それでも、「いつか誰かの役に立てるなら」と思って、私はドナー登録をした。
数週間後、その友達と会う機会があった。
何気ない会話の流れで私は言った。
「直接役に立てるわけじゃないけど、ドナー登録してきたよ。」
友達は少し驚いた顔をしたあと、小さく笑って言った。
「ありがとう。本当に嬉しい。」
私は、その一言で十分だった。
ところが、その場にいた別の友達が急に口を開いた。
「なんでわざわざ言ったの?」
私は意味が分からず聞き返した。
「え?」
すると、その子は続けた。
「役に立つかも分からないのに、わざわざ報告する必要ある?『ありがとう』って言わせたいだけみたい。
」
その場の空気が一気に重くなった。
私は何も言い返せなかった。
善意だと思っていた行動が、誰かには偽善に見えてしまうんだと知った。
帰り道、ずっとその言葉が頭から離れなかった。
「私、余計なこと言ったのかな。

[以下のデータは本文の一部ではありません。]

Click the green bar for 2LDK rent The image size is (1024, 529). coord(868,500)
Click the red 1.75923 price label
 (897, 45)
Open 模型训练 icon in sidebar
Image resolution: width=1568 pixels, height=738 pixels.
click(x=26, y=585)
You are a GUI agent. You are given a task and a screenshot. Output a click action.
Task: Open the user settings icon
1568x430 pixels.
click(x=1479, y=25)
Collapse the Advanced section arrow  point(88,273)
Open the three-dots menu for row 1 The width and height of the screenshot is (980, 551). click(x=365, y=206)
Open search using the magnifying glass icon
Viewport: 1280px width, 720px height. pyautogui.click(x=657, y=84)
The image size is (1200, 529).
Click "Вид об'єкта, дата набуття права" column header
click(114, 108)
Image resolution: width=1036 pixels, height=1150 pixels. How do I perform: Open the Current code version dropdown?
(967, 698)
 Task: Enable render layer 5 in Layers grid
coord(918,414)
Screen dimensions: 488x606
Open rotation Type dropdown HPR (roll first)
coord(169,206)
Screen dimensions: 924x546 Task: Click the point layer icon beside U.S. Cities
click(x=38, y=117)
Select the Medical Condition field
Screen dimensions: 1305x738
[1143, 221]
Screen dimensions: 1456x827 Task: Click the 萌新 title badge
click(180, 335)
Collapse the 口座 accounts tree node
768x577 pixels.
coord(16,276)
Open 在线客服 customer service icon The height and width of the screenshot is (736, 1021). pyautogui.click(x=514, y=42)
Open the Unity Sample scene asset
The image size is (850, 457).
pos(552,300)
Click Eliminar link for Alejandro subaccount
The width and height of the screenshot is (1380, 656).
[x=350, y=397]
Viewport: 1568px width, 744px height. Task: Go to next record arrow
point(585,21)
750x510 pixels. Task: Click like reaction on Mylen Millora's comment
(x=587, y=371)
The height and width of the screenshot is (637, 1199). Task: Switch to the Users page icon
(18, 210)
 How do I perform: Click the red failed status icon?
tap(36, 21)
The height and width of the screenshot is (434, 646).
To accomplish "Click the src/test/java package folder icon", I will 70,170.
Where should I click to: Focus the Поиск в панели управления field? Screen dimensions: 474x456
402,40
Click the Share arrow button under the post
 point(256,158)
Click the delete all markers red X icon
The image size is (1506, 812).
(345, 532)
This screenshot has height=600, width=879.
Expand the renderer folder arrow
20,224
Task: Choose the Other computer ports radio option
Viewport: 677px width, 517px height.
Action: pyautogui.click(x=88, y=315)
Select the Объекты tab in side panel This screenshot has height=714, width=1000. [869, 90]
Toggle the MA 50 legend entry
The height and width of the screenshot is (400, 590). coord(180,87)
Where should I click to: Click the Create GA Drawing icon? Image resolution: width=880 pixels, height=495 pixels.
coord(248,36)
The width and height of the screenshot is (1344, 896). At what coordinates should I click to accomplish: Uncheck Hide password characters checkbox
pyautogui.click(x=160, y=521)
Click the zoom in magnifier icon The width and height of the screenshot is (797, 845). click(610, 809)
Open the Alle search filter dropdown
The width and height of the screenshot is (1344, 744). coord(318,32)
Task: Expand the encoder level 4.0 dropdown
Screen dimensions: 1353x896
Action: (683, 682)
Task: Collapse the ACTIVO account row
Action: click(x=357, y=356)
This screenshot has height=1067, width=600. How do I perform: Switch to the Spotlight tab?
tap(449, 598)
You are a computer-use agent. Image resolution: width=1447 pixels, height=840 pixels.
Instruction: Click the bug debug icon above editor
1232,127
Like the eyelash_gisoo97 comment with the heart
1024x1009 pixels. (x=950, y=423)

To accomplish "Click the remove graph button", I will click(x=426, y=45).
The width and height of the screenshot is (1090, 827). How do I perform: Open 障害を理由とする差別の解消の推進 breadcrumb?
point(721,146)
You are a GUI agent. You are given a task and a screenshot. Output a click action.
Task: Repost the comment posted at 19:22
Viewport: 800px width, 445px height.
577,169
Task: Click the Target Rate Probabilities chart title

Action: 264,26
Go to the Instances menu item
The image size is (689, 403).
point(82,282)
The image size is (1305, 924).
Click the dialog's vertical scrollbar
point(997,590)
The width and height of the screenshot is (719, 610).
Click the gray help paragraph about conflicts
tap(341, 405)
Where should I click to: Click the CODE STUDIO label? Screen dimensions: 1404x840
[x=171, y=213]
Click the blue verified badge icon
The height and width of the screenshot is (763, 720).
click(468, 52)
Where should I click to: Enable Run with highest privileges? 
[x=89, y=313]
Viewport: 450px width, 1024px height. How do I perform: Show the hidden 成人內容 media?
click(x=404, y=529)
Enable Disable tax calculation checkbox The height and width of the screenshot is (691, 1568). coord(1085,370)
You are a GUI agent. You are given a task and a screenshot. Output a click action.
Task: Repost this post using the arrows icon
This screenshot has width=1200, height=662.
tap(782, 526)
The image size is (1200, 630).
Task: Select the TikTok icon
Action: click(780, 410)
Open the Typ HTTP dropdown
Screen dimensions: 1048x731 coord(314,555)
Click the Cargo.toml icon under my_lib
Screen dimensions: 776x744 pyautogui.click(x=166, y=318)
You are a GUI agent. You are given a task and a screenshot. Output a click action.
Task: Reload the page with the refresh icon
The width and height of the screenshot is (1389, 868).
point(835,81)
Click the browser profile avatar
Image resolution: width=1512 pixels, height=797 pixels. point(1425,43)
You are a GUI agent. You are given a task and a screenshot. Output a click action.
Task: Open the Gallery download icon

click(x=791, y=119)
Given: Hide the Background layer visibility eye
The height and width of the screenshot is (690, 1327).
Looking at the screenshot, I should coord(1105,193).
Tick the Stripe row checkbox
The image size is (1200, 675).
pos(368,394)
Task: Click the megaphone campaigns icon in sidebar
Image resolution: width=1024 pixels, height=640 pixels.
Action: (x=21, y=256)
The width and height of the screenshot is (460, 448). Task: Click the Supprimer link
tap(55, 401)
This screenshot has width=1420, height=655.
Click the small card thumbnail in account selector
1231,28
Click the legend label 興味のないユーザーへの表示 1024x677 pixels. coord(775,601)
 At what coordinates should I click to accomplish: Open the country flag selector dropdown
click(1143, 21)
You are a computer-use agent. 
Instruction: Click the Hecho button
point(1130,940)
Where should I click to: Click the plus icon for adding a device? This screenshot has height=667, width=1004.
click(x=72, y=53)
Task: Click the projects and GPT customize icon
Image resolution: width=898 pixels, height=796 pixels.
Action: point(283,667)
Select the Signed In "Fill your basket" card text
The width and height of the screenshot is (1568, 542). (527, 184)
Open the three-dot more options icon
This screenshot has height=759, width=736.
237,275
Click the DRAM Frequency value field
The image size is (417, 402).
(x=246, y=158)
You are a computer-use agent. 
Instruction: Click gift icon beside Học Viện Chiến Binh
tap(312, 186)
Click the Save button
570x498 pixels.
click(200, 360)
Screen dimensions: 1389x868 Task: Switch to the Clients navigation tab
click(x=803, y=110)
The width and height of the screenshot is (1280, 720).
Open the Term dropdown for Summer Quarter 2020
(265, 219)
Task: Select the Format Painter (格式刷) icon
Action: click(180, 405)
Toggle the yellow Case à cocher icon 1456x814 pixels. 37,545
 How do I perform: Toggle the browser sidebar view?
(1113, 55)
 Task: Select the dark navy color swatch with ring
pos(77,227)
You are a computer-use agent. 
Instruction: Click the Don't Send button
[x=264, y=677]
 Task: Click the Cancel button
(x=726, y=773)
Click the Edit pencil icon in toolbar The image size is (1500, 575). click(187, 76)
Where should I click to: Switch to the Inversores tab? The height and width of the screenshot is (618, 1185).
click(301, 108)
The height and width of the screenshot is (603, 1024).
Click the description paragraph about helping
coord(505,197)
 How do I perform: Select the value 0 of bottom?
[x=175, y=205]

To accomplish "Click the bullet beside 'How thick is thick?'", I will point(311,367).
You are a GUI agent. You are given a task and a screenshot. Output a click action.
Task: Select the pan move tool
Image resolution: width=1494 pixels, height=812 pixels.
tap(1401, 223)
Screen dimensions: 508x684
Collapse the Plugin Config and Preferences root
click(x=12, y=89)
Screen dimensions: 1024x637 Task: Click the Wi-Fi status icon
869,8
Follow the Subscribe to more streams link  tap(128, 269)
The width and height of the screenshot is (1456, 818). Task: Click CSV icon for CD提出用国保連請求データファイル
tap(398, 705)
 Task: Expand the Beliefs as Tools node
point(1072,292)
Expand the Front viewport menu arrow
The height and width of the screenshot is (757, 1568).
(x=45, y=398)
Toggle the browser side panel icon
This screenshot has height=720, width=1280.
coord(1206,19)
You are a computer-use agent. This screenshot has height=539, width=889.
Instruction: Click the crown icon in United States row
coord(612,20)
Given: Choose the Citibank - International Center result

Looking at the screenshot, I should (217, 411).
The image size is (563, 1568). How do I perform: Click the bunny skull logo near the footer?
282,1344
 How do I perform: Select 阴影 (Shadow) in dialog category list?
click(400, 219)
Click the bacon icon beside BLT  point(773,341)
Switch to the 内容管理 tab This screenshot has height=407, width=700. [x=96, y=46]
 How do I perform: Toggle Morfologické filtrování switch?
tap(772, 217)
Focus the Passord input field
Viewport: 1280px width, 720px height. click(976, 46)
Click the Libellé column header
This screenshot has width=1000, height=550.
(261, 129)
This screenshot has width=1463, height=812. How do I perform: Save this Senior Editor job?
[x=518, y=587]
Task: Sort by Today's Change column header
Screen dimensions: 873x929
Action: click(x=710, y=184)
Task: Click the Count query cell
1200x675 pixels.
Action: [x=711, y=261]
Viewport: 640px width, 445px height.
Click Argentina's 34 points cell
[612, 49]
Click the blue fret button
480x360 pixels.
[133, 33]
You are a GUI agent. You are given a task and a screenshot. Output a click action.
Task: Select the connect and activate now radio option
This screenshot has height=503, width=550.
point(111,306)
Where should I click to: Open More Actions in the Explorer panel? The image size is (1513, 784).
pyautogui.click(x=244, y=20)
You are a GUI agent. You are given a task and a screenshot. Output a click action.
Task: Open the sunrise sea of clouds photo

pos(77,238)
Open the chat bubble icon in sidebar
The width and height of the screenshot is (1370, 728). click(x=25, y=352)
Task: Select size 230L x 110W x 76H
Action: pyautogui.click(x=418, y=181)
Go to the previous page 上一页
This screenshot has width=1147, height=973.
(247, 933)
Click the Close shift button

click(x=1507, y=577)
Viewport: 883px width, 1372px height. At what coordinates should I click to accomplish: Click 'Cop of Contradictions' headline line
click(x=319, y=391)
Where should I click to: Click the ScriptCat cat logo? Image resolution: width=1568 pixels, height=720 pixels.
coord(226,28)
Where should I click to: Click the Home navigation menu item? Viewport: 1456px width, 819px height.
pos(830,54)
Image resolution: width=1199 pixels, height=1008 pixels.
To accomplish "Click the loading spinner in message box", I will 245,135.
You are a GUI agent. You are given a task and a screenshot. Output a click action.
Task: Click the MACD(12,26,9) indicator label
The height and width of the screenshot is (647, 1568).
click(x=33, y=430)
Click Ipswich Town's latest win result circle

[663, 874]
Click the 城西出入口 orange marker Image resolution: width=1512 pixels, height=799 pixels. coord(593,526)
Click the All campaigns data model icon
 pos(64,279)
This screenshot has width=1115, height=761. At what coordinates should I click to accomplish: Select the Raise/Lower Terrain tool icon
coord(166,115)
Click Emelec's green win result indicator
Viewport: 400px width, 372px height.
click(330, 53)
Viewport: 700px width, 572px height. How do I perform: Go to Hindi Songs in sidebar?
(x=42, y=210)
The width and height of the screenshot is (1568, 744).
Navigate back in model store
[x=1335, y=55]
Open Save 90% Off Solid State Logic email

」
「黙って登録すればよかったのかな。」
それから何年も経った今でも、白血病のニュースを見るたびに、あの日を思い出す。
「あの時の私は間違っていたのかな。」
そう考えることもある。
でも、そのたびに思い出すのは、あの友達の「ありがとう」という言葉だ。
あれは社交辞令じゃなかった。
「自分の家族のことをきっかけに、誰かが一歩踏み出してくれた。」
その事実が嬉しかったんだと思う。
今でも、あの日の答えは分からない。
善意は、黙っている方が美しいのか。
それとも、誰かの背中を押すためには、時には口にしてもいいのか。
ただ一つ言えるのは、もしもう一度あの日に戻っても、私はきっと同じようにドナー登録をする。